A Segunda Seção do Superior Tribunal de Justiça (STJ) concluiu, em 10 de junho de 2025, o julgamento do Tema Repetitivo nº 1.261, fixando tese com efeito vinculante sobre a possibilidade de penhora de bem de família, quando voluntariamente oferecido como garantia real em favor de obrigação assumida por terceiros.

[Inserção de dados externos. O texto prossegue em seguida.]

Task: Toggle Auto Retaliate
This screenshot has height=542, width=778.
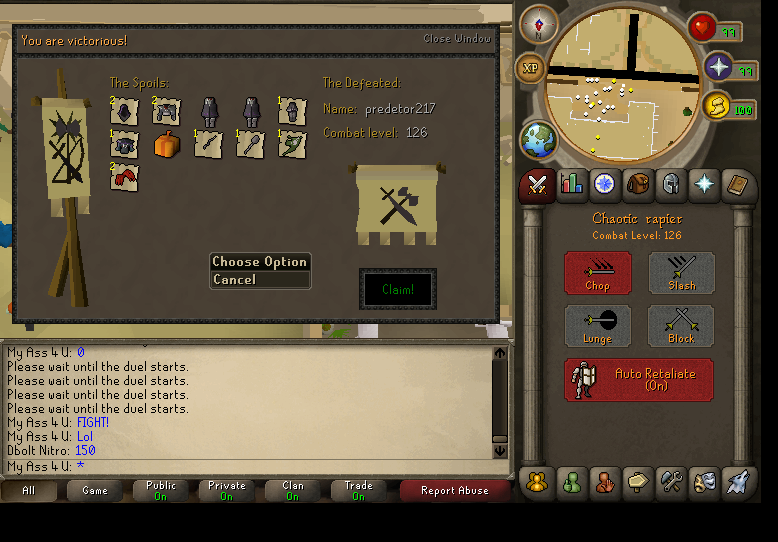Action: 639,380
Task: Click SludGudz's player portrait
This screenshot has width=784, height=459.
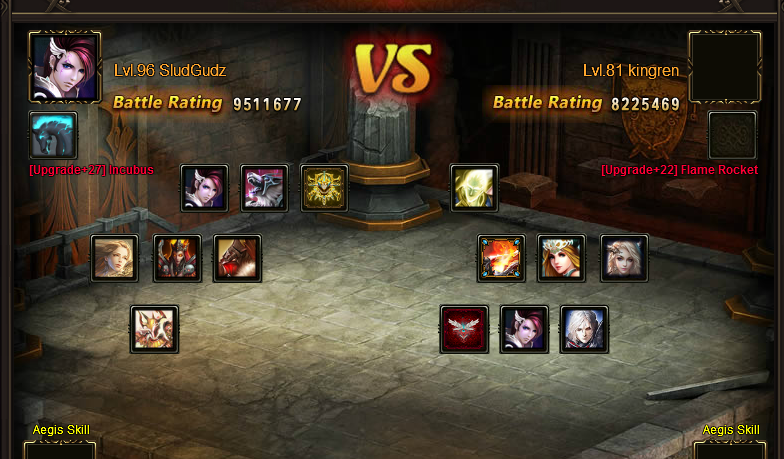Action: coord(65,67)
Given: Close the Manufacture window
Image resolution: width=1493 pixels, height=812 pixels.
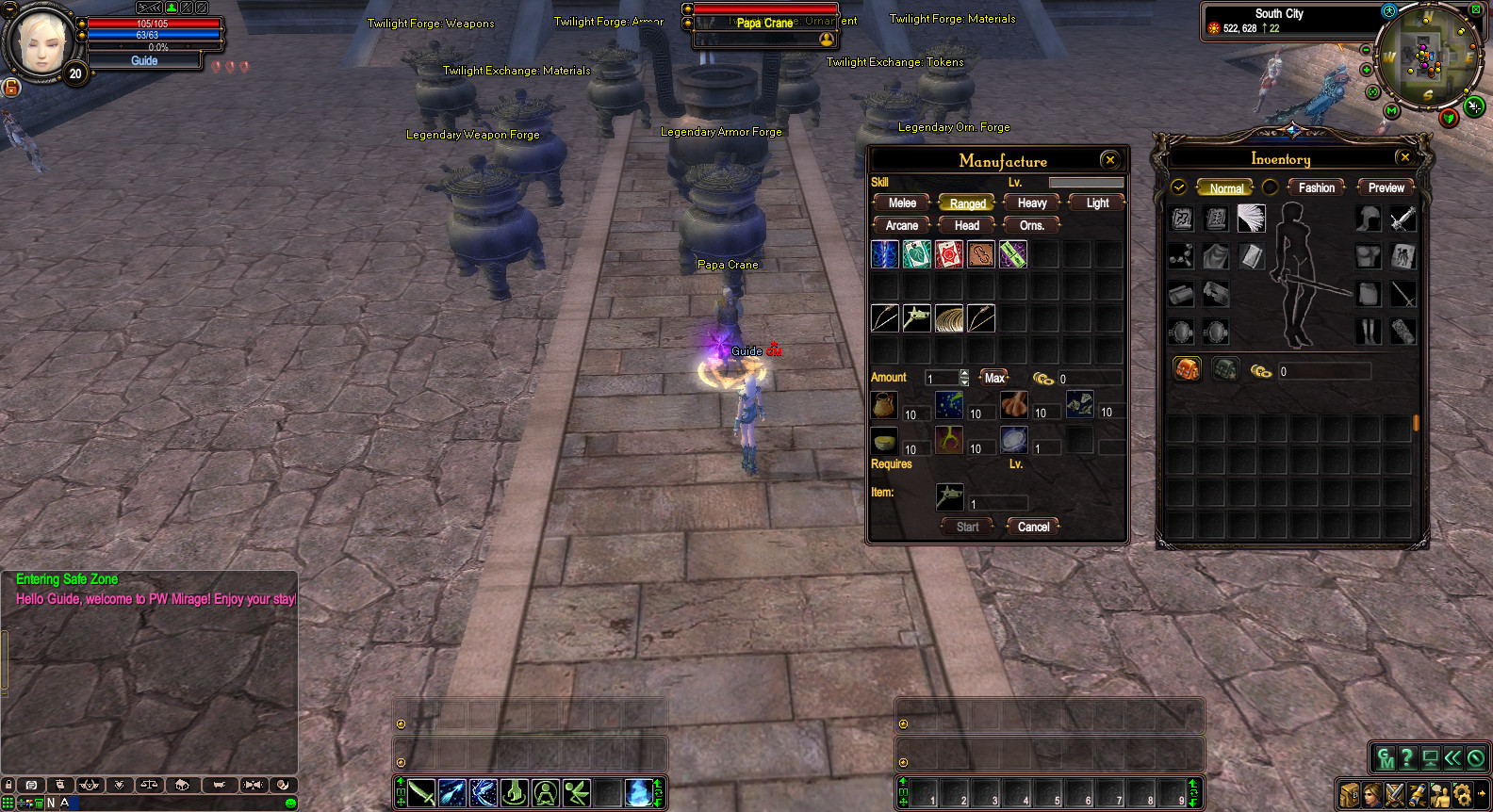Looking at the screenshot, I should point(1109,160).
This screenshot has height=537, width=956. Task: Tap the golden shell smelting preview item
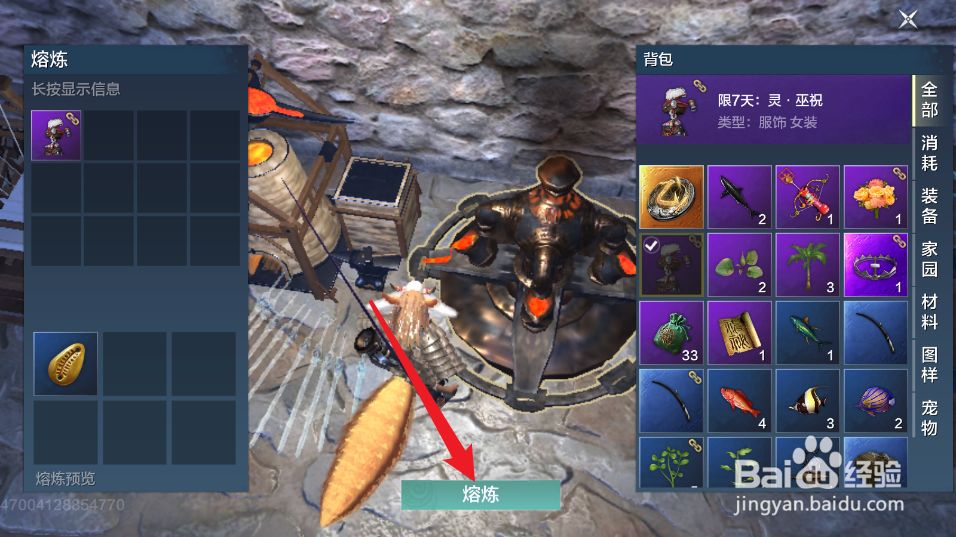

A controvérsia envolveu a necessidade, ou não, de comprovação de que o proveito da dívida garantida se reverteu em favor da entidade familiar e de quem seria o ônus dessa comprovação.

No julgamento, a Corte analisou se a exceção prevista no artigo 3º, inciso V, da Lei nº 8.009/1990, que dispõe que “a impenhorabilidade não é oponível à execução de hipoteca sobre imóvel oferecido como garantia real pelo casal ou pela entidade familiar”, seria aplicável aos casos em que o bem de família é voluntariamente oferecido como garantia hipotecária para cumprimento de obrigação assumida por terceiros, especialmente em contextos empresariais.

O STJ, portanto, consolidou o entendimento de que se presume a impenhorabilidade do imóvel oferecido em garantia, quando pertencer apenas a um dos sócios da pessoa jurídica devedora, cabendo ao credor demonstrar que a dívida assumida beneficiou diretamente a entidade familiar. Por outro lado, se todos os sócios da empresa forem também os proprietários do imóvel, é presumida a ocorrência de hipótese da exceção legal e a penhorabilidade do bem, cabendo aos devedores, para afastá-la, comprovar que a dívida não foi assumida em favor da família.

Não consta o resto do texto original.